Ebrahim-Farrington Goodness of Fit test

Overview

The ebrahim.gof package implements the Ebrahim-Farrington goodness-of-fit test for logistic regression models. This test is particularly effective for binary data and sparse datasets, providing an improved alternative to the traditional Hosmer-Lemeshow test.

New in version 2.0.0: the package is now a full goodness-of-fit toolkit.
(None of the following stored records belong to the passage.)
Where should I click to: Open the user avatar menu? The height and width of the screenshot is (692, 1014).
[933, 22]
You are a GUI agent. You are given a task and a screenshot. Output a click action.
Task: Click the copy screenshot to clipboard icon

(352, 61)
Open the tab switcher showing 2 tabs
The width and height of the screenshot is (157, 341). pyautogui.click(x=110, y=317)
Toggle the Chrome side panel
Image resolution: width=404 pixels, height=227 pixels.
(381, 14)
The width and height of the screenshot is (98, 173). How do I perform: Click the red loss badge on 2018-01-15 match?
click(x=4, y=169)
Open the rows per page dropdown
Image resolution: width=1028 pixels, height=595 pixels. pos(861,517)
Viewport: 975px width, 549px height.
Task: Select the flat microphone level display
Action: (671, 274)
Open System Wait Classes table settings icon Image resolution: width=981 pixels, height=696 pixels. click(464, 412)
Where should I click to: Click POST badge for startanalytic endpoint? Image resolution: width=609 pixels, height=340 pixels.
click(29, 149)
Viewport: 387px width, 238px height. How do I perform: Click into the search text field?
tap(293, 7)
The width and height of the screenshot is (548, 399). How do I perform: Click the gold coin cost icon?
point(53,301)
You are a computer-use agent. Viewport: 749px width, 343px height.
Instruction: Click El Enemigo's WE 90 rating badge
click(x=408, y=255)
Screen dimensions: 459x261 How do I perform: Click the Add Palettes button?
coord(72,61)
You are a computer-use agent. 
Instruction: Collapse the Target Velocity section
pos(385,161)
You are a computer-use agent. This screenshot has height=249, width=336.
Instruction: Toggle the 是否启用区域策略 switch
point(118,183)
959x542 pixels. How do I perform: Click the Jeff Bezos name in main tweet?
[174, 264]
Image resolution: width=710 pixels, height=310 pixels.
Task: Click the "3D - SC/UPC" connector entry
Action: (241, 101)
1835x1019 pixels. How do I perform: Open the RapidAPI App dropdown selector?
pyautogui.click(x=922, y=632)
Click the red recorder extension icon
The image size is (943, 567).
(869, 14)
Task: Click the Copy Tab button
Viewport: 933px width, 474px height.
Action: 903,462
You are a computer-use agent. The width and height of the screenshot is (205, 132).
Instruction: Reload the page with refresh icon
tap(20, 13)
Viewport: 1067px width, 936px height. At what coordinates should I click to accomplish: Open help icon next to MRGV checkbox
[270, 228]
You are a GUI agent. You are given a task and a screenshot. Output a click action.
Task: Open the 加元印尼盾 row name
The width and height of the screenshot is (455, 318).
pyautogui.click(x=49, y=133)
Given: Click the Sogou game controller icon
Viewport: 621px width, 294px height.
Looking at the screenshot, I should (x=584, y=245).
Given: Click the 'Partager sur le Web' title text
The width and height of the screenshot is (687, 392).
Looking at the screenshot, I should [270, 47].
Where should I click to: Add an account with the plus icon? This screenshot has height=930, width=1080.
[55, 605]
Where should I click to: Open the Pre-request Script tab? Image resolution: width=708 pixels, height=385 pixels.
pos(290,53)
Alongside the omnibus Ebrahim-Farrington (EF) test it adds the Directed EF (DEF) test (def.gof()), a Cauchy-combination ensemble (def.ensemble.gof()), and run.all.gof() — a one-call battery of ~19 goodness-of-fit tests (plus opt-in slow tests), each verified against the implementation used in the thesis simulation.

Key Features

Installation

From GitHub (Development Version)

Copy and paste this in R or R-studio.

# Install devtools if you haven't already
if (!requireNamespace("devtools", quietly = TRUE)) {
  install.packages("devtools")
}

# Install ebrahim.gof from GitHub
devtools::install_github("ebrahimkhaled/ebrahim.gof")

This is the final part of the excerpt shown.